Alla fine Michel Platini l’ha spuntata. Dopo i tanti appelli, le tante denunce, ultima quella relativa alla simulazione di Eduardo dell’Arsenal, il presidente della Uefa vince la sua battaglia. Non più tre arbitri in campo ma cinque, i quattro occhi in più faranno da assistenti d’area. La cosa più importante però è che tale novità non è in cantiere con una data di attuazione ancora da stabilire, si partirà al contrario presto, anzi prestissimo.
I cinque arbitri faranno il loro esordio ufficiale fra due giorni in occasione della gare di Europa League, tutta la competizione farà da terreno di sperimentazione per questa importante novità. Platini si dice ottimista e spera che tale regola possa essere introdotta in primavera anche nelle partite di Champions League.
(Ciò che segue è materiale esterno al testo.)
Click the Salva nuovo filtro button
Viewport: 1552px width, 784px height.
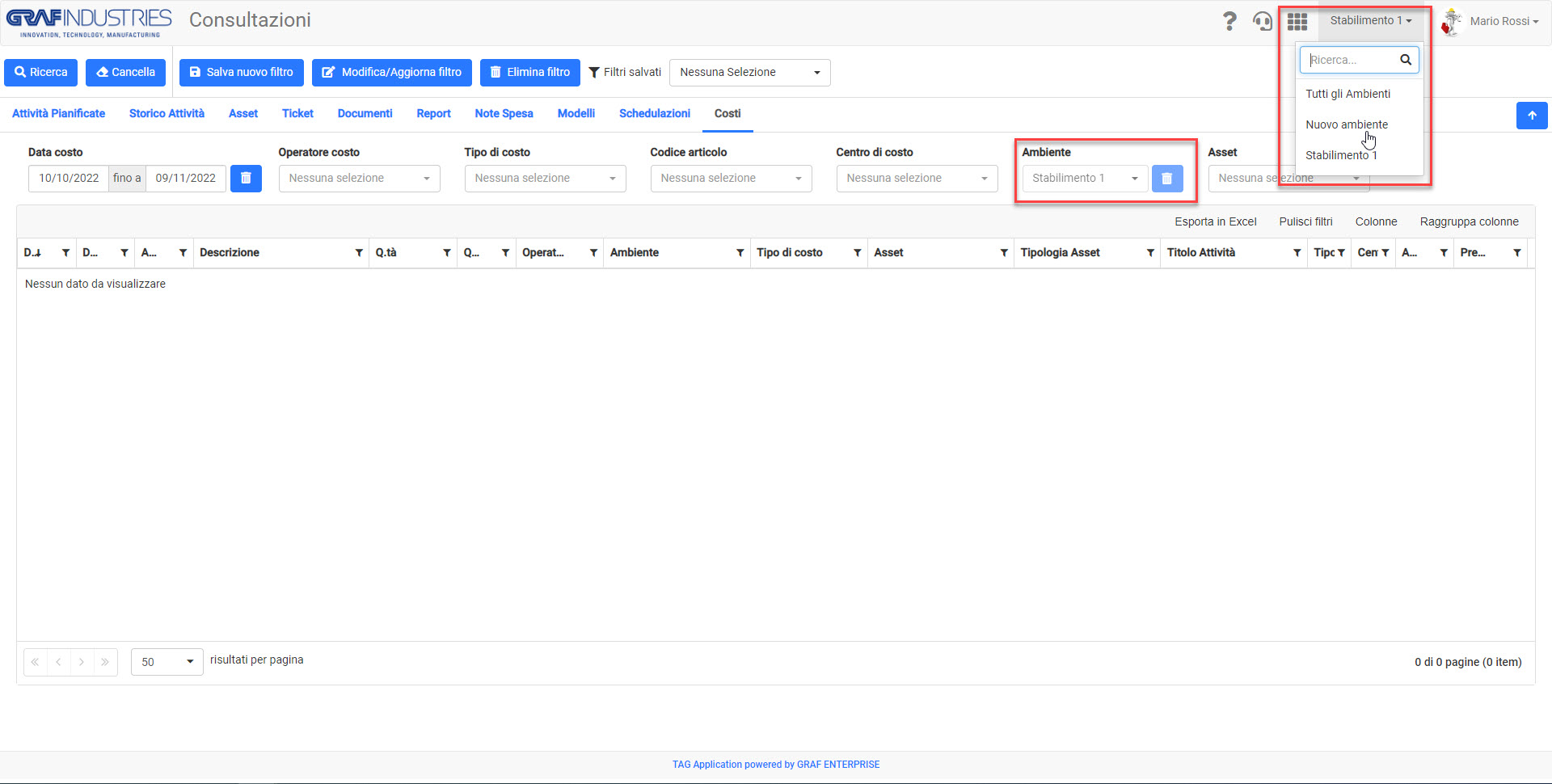pos(242,72)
Affinché ciò accada sarà necessaria l’approvazione dell’International Board.
Qualcosa del genere è stato provato anche qualche anno fa in Italia quando la Coppa Italia fu terreno di prova per il doppio direttore di gara, dal momento che l’idea è stata accantonata c’è da immaginare che i risultati non sono stati tanto soddisfacenti. Vedremo se la soluzione dell’Uefa si dimostrerà più utile a sbrogliare le difficili situazioni da moviola che puntualmente si propongono.
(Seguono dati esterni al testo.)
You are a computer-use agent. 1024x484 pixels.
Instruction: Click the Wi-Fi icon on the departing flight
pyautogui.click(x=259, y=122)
Intanto un passo avanti è stato fatto anche nella direzione del fair play finanziario, altro pallino del francese presidente dell’Uefa. Il progetto è stato votato stamattina all’unanimità dal comitato esecutivo dell’organismo continentale, entrerà in vigore dalla stagione 2012/2013. Con queste nuove normative tutte le società che prenderanno parte alle competizioni europee dovranno autofinanziarsi, il che significa che le loro uscite non potranno superare le entrate.
Ci sarà però un’eccezione, soldi freschi potranno essere investiti in infrastrutture e settori giovanili, chissà che questa postilla non sarà un terreno fertile per i vari furbetti del mondo del calcio. Nel tentativo di evitare l’aggiramento delle norme ci sarà una commissione presieduta dall’ex primo ministro belga Jean-Luc Dehaene.